Tariff-driven expansion, sector consolidation and cross-border

strategic alliances are some of the drivers. Keurig Dr Pepper's ( KDP )

$18 billion takeover of JDE Peets highlights

how companies may be navigating rising U.S. tariffs.

And the takeover of UK assets by largely U.S. bidders will

likely continue given an ongoing valuation gap between the two

regions. While some deals have taken longer to get done,

downward pressure on rates and a strengthening macro environment

will support M&A momentum, says BNP Paribas's UK head of

advisory Kirshlen Moodley.

5/ HIGH STAKES

Brazil's high stakes trial of former President Jair Bolsonaro

enters its final stretch on Tuesday, with the far-right leader

and seven of his closest aides accused of plotting a coup to

overturn the 2022 election result.

If found guilty, he could face over 40 years in jail.

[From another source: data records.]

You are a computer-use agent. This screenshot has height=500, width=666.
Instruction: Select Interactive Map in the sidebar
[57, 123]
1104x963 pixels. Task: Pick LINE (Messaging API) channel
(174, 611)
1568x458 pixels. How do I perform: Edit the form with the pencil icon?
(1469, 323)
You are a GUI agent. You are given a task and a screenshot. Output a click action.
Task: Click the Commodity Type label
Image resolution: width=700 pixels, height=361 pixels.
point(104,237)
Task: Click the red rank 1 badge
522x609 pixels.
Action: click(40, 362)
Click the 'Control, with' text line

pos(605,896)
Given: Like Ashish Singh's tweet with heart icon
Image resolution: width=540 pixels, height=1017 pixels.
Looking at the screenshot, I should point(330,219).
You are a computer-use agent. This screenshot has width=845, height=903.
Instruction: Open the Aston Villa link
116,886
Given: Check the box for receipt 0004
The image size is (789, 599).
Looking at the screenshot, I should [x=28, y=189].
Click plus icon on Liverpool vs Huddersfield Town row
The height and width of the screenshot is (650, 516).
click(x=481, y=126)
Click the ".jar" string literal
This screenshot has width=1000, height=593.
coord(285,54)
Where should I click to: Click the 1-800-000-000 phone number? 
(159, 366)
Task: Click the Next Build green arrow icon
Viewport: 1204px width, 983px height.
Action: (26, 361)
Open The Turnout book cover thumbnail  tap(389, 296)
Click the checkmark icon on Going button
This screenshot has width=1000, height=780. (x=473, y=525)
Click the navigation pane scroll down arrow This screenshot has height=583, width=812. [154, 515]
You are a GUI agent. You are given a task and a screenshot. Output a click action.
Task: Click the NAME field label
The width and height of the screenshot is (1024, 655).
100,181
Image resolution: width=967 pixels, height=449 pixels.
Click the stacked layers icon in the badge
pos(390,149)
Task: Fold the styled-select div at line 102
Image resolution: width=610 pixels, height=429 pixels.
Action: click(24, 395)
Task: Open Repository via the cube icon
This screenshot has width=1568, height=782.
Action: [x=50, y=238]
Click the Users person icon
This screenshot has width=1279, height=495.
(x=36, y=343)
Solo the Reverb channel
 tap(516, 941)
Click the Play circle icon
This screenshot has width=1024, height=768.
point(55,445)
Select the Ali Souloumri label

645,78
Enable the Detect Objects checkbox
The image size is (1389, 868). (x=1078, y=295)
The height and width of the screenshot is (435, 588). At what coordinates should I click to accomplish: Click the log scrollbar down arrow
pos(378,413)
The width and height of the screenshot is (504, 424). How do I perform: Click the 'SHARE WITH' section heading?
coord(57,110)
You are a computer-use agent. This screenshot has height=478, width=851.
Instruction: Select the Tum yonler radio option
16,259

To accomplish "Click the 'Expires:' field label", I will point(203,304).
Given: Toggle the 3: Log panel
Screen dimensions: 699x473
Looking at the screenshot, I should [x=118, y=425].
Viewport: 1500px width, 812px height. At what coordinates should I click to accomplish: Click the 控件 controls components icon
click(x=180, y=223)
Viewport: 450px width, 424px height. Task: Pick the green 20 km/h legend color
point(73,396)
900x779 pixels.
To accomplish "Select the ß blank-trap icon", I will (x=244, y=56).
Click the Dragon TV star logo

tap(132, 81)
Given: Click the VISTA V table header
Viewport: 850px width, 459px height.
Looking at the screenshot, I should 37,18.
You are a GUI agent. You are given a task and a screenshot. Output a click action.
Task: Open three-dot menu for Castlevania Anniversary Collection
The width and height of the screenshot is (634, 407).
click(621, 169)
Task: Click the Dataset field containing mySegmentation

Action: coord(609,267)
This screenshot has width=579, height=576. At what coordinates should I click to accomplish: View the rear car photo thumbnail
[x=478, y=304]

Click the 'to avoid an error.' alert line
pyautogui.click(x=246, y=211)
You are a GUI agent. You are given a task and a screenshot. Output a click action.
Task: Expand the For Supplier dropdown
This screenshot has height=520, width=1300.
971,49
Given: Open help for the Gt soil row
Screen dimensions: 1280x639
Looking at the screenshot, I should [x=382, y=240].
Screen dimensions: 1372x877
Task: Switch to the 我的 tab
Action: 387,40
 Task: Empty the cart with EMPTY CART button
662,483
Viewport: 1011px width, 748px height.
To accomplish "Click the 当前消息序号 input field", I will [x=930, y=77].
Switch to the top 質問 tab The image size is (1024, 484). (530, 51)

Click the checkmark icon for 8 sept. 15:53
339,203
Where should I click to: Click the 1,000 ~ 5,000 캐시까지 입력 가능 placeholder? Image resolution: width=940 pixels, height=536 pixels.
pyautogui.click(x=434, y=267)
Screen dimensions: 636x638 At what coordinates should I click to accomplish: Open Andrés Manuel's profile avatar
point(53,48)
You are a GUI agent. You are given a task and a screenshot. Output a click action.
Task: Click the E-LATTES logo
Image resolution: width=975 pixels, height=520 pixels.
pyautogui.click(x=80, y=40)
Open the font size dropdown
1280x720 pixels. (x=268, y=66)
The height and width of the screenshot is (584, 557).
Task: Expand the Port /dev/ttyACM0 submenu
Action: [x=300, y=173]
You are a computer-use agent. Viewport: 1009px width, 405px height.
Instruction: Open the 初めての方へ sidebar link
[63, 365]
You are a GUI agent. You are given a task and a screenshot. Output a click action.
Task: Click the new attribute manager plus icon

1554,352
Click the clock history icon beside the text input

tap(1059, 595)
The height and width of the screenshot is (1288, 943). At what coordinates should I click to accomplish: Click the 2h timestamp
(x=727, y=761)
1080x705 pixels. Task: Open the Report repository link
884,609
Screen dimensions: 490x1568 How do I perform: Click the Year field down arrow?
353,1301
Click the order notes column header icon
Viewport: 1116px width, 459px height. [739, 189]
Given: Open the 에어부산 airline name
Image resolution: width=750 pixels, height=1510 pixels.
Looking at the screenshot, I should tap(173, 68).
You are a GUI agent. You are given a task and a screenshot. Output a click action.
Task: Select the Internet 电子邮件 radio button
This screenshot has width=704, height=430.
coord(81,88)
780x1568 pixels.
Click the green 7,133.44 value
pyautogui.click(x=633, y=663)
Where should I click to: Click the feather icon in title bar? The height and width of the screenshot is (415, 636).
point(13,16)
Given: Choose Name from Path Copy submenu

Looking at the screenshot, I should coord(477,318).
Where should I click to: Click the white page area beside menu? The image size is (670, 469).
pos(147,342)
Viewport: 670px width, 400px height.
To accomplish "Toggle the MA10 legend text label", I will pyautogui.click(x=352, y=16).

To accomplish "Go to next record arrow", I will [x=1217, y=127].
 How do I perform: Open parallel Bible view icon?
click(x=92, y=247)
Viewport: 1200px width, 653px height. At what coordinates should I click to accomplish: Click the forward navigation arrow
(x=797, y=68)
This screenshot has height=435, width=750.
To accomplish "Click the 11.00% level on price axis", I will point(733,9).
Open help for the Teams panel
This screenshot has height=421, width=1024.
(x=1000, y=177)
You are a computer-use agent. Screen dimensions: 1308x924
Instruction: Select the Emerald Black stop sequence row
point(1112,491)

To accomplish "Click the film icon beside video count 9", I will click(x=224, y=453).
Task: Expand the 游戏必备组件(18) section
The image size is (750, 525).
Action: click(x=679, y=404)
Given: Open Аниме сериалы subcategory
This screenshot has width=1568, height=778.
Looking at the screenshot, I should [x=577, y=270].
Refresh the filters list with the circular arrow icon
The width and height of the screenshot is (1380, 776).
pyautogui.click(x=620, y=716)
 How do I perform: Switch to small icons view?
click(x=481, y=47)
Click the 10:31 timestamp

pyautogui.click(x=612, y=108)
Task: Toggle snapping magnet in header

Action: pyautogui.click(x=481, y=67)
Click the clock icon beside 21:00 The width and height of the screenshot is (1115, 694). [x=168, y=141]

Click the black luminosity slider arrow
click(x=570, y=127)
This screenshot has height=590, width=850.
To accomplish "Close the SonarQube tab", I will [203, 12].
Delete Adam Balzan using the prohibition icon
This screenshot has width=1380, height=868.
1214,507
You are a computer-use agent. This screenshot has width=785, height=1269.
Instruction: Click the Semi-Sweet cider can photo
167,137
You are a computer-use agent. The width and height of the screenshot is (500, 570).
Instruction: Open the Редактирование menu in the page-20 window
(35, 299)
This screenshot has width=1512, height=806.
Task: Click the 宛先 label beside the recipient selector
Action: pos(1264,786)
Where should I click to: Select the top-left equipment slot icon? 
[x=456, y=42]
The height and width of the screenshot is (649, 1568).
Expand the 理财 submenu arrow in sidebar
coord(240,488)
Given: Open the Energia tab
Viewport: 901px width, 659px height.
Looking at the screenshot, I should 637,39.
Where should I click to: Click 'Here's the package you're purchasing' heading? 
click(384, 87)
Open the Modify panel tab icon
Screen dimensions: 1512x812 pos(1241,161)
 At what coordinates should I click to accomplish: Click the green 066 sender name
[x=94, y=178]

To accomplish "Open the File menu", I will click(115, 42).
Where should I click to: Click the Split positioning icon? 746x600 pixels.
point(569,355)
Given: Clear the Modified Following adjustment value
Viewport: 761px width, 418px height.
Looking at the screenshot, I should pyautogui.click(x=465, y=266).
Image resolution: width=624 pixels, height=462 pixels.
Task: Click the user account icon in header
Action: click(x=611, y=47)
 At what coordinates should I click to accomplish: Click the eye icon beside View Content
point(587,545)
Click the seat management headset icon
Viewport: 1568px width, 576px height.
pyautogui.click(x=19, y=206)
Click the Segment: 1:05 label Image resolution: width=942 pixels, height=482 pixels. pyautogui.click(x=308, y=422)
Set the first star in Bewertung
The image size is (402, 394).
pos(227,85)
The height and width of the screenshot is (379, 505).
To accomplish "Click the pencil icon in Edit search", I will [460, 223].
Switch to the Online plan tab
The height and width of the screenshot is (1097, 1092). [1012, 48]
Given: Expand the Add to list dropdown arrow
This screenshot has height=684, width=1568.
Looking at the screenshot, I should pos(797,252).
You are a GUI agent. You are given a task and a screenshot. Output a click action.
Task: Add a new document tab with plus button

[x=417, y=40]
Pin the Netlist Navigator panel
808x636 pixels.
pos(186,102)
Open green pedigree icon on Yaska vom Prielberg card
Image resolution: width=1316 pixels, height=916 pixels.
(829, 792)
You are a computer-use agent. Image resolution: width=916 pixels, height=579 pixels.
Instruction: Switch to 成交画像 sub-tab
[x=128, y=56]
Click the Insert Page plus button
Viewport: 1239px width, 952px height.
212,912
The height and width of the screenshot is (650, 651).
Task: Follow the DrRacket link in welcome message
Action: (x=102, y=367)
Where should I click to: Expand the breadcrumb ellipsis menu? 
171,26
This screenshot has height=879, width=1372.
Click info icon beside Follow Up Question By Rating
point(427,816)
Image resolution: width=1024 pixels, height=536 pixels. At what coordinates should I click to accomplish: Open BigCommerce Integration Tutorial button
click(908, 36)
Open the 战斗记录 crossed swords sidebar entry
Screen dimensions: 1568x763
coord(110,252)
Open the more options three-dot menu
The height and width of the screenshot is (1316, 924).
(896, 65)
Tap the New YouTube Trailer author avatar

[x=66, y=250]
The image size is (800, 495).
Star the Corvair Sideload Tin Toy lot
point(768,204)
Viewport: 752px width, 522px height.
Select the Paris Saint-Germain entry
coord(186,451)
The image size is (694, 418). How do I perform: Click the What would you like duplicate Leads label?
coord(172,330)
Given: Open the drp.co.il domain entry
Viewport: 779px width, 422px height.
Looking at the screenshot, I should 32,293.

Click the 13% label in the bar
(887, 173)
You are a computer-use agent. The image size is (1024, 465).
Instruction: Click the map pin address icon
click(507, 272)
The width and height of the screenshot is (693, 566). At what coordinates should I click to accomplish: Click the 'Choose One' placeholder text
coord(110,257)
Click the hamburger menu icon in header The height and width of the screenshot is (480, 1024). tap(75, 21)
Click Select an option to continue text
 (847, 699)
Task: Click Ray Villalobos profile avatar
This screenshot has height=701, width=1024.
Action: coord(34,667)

For

markets, the immediate issue is that it could further rile Trump

who has already imposed 50% tariffs on Brazilian goods for what

he calls the "witch hunt" against Bolsonaro.

Some of Brazil's biggest exports, such as aircraft, energy

and orange juice, have so far avoided the tariffs, so the

concern is that Trump could turn his attention to them.

A parallel case at Brazil's Supreme Court is investigating

Bolsonaro and his son, congressman Eduardo Bolsonaro, for trying

to pressure justices to acquit the former president.

That is crucial too as it could mean there is no Bolsonaro on

the ballot for next year's election and Trump's attacks seem to

have lifted current Brazil President Luiz Inacio Lula da Silva's

popularity rating.

(Compiled by Dhara Ranasinghe; Graphics by Prinz Magtulis, Alun

John and Marc Jones, Editing by Barbara Lewis)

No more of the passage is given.